Plaques amyloïdes et enchevêtrements neurofibrillaires
 
La maladie d’Alzheimer se caractérise chez les humains par la présence de dépôts de plaques amyloïdes extracellulaires et par la formation d’enchevêtrements neurofibrillaires dans le cerveau. Pendant le développement de cette maladie, les « plaques » et les « enchevêtrements » s’accumulent, ce qui conduit à des pertes de connexions entre les cellules nerveuses, et finalement à la mort de ces cellules.
À l'heure actuelle, on ne sait pas pourquoi certaines personnes développent une accumulation de plaques amyloïdes et des dégénérescences neurofibrillaires dans le cerveau à mesure qu'elles vieillissent, alors que d'autres ne le font pas. Mais les scientifiques sont convaincus que si nous pouvons comprendre comment éliminer ces plaques et arrêter leur formation, nous serons alors en mesure de traiter efficacement la maladie.
 
L’IL-33 est une protéine, que l’on connait déjà, qui est produite par divers types de cellules dans le corps et plus particulièrement, en abondance, dans le système nerveux central (cerveau et moelle épinière).  IL-33 semble fonctionner en mobilisant la microglie, un ensemble de cellules immunitaires présentes dans le cerveau.

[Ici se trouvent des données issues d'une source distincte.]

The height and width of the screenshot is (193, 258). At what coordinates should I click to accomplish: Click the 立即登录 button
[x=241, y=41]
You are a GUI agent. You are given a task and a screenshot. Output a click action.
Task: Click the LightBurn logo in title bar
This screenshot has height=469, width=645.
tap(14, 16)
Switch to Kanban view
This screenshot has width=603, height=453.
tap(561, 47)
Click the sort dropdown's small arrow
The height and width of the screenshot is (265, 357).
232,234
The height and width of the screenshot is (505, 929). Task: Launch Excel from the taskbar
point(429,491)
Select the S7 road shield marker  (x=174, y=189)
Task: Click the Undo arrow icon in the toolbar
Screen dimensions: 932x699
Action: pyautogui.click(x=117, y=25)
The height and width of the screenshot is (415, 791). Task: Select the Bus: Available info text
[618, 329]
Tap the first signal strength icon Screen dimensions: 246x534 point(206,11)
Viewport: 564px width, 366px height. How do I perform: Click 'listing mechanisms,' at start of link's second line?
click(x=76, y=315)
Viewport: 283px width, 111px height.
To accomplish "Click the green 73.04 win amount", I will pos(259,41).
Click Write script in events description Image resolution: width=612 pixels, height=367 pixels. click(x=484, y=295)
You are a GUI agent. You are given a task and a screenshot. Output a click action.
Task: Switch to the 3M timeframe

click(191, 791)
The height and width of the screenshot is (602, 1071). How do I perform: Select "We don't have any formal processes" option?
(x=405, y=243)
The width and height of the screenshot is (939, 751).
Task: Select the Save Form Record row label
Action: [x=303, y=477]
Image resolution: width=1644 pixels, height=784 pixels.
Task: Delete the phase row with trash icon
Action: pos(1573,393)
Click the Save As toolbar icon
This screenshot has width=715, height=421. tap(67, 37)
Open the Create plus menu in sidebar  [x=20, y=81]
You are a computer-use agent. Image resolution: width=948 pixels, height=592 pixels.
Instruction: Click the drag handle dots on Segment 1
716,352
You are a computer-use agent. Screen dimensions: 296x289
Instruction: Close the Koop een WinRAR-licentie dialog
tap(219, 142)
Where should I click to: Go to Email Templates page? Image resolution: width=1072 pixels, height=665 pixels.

La protéine active ces cellules de la microglie et les conduit à entourer les plaques amyloïdes et à « les digérer », réduisant ainsi considérablement le nombre et la taille des plaques. IL-33 le fait en favorisant la production d'une enzyme, la néprilysine, connue également pour sa capacité à dégrader l’amyloïde. De plus, IL-33 agit en inhibant l'inflammation dans le tissu du cerveau. Or des études antérieures ont montré que c’est justement cette inflammation qui favorise la formation de plaques et d’enchevêtrements neurofibrillaires. « IL-33 empêche ainsi non seulement la formation de plaques amyloïdes mais élimine aussi les agrégats déjà formés » déclare l’équipe de Glasgow.
 
D’autres études ont mis en évidence le rôle crucial que pourrait jouer la protéine IL-33 dans la maladie d’Alzheimer. En effet, des études génériques antérieures ont montré une forte corrélation entre des mutations de l’IL-33 et le développement de la maladie dans des populations européennes et chinoises. En outre, il serait avéré que le cerveau des patients atteints d’Alzheimer contiendrait moins d’IL-33 que ceux qui ne développent pas la maladie.
 
Développement d’Alzheimer chez la souris
 
L’étude des professeurs Liew et Ip a porté sur des souris âgées, de la souche APP/PS1 qui développent progressivement la maladie de type AD avec le vieillissement. Les chercheurs affirment : « Nous avons constaté que l'injection d'IL-33 chez les souris âgées APP / PS1 a rapidement amélioré leur mémoire et leur fonction cognitive, en une semaine. » En effet, sur les souris qui avaient reçu des doses quotidiennes de la protéine, les plaques amyloïdes toxiques disparaissaient et ne se reformaient plus.
 
Le Professeur Liew ajoute prudemment : « L’extrapolation de cette constatation à la maladie d'Alzheimer humaine est actuellement incertaine. Mais les résultats sont encourageants ». Les chercheurs ont conscience qu’il y a une distance entre les résultats de laboratoire et les applications cliniques. Ils savent aussi que le passage des expérimentations sur la souris aux tests sur l’homme ne fonctionne que dans 8 % des cas. Il n’en demeure pas moins qu’ils déclarent être sur le point d’entrer en essai clinique de Phase I pour tester la toxicité d’injections d’IL-33 sur l’homme. Le médecin déclare : « il y a eu suffisamment d’échecs dans le domaine médical pour que nous soyons sur nos gardes. Nous retenons notre souffle jusqu’à ce que des essais cliniques rigoureux aient montré leurs résultats ».
 
Nous retenons notre souffle, nous aussi, dans l’attente de ces résultats.